(Element and text position data)

####

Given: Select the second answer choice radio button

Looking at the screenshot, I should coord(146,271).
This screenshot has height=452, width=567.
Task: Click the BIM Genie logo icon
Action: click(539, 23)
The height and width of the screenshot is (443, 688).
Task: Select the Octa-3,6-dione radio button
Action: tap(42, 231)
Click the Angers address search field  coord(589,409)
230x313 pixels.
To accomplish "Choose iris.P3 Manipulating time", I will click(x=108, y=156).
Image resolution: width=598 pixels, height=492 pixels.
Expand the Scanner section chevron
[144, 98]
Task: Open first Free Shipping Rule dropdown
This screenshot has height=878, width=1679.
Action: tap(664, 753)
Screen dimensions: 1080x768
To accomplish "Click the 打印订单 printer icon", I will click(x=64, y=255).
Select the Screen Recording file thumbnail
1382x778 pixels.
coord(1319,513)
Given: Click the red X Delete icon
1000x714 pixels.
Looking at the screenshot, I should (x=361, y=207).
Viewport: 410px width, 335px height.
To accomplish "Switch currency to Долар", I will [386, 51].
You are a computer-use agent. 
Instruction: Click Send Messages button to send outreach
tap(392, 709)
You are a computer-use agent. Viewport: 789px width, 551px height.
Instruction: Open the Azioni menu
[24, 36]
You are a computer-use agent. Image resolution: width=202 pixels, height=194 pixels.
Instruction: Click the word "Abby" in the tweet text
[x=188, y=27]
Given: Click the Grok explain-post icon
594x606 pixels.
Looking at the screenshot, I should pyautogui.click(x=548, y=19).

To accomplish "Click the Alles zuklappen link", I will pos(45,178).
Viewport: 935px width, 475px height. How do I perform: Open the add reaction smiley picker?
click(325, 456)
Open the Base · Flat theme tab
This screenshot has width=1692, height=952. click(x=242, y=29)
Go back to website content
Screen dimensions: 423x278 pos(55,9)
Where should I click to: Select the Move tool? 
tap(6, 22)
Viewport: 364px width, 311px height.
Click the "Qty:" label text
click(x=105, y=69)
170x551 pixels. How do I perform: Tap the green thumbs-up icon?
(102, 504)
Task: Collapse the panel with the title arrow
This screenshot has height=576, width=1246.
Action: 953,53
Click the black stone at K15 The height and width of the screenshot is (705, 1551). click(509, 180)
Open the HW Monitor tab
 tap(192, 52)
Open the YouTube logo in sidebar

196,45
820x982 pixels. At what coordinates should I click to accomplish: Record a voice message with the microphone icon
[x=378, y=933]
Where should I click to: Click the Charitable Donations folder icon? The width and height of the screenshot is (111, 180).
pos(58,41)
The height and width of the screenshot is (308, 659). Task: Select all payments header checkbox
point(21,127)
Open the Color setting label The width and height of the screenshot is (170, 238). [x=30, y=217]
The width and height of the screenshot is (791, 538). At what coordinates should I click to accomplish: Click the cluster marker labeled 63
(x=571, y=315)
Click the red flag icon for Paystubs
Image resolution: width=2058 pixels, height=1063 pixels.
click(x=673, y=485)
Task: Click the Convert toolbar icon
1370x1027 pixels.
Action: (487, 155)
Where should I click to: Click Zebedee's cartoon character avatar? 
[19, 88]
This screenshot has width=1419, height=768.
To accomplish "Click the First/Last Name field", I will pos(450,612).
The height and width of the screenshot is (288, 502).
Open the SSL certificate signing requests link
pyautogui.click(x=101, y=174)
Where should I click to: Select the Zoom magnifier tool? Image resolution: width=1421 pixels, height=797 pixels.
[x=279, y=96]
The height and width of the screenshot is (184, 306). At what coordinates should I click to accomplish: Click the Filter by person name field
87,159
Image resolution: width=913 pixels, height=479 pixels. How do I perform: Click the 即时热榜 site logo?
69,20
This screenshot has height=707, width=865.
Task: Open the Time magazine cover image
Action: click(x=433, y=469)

####

- Written instruction: Please update the records above by replacing every "computer-use agent" with "screen navigation assistant" and leaving everything else unchanged.

- Final result:
Given: Select the second answer choice radio button

Looking at the screenshot, I should coord(146,271).
This screenshot has height=452, width=567.
Task: Click the BIM Genie logo icon
Action: click(539, 23)
The height and width of the screenshot is (443, 688).
Task: Select the Octa-3,6-dione radio button
Action: tap(42, 231)
Click the Angers address search field  coord(589,409)
230x313 pixels.
To accomplish "Choose iris.P3 Manipulating time", I will click(x=108, y=156).
Image resolution: width=598 pixels, height=492 pixels.
Expand the Scanner section chevron
[144, 98]
Task: Open first Free Shipping Rule dropdown
This screenshot has height=878, width=1679.
Action: tap(664, 753)
Screen dimensions: 1080x768
To accomplish "Click the 打印订单 printer icon", I will click(x=64, y=255).
Select the Screen Recording file thumbnail
1382x778 pixels.
coord(1319,513)
Given: Click the red X Delete icon
1000x714 pixels.
Looking at the screenshot, I should (x=361, y=207).
Viewport: 410px width, 335px height.
To accomplish "Switch currency to Долар", I will [386, 51].
You are a screen navigation assistant. 
Instruction: Click Send Messages button to send outreach
tap(392, 709)
You are a screen navigation assistant. Viewport: 789px width, 551px height.
Instruction: Open the Azioni menu
[24, 36]
You are a screen navigation assistant. Image resolution: width=202 pixels, height=194 pixels.
Instruction: Click the word "Abby" in the tweet text
[x=188, y=27]
Given: Click the Grok explain-post icon
594x606 pixels.
Looking at the screenshot, I should pyautogui.click(x=548, y=19).

To accomplish "Click the Alles zuklappen link", I will pos(45,178).
Viewport: 935px width, 475px height. How do I perform: Open the add reaction smiley picker?
click(325, 456)
Open the Base · Flat theme tab
This screenshot has width=1692, height=952. click(x=242, y=29)
Go back to website content
Screen dimensions: 423x278 pos(55,9)
Where should I click to: Select the Move tool? 
tap(6, 22)
Viewport: 364px width, 311px height.
Click the "Qty:" label text
click(x=105, y=69)
170x551 pixels. How do I perform: Tap the green thumbs-up icon?
(102, 504)
Task: Collapse the panel with the title arrow
This screenshot has height=576, width=1246.
Action: 953,53
Click the black stone at K15 The height and width of the screenshot is (705, 1551). click(509, 180)
Open the HW Monitor tab
 tap(192, 52)
Open the YouTube logo in sidebar

196,45
820x982 pixels. At what coordinates should I click to accomplish: Record a voice message with the microphone icon
[x=378, y=933]
Where should I click to: Click the Charitable Donations folder icon? The width and height of the screenshot is (111, 180).
pos(58,41)
The height and width of the screenshot is (308, 659). Task: Select all payments header checkbox
point(21,127)
Open the Color setting label The width and height of the screenshot is (170, 238). [x=30, y=217]
The width and height of the screenshot is (791, 538). At what coordinates should I click to accomplish: Click the cluster marker labeled 63
(x=571, y=315)
Click the red flag icon for Paystubs
Image resolution: width=2058 pixels, height=1063 pixels.
click(x=673, y=485)
Task: Click the Convert toolbar icon
1370x1027 pixels.
Action: (487, 155)
Where should I click to: Click Zebedee's cartoon character avatar? 
[19, 88]
This screenshot has width=1419, height=768.
To accomplish "Click the First/Last Name field", I will pos(450,612).
The height and width of the screenshot is (288, 502).
Open the SSL certificate signing requests link
pyautogui.click(x=101, y=174)
Where should I click to: Select the Zoom magnifier tool? Image resolution: width=1421 pixels, height=797 pixels.
[x=279, y=96]
The height and width of the screenshot is (184, 306). At what coordinates should I click to accomplish: Click the Filter by person name field
87,159
Image resolution: width=913 pixels, height=479 pixels. How do I perform: Click the 即时热榜 site logo?
69,20
This screenshot has height=707, width=865.
Task: Open the Time magazine cover image
Action: click(x=433, y=469)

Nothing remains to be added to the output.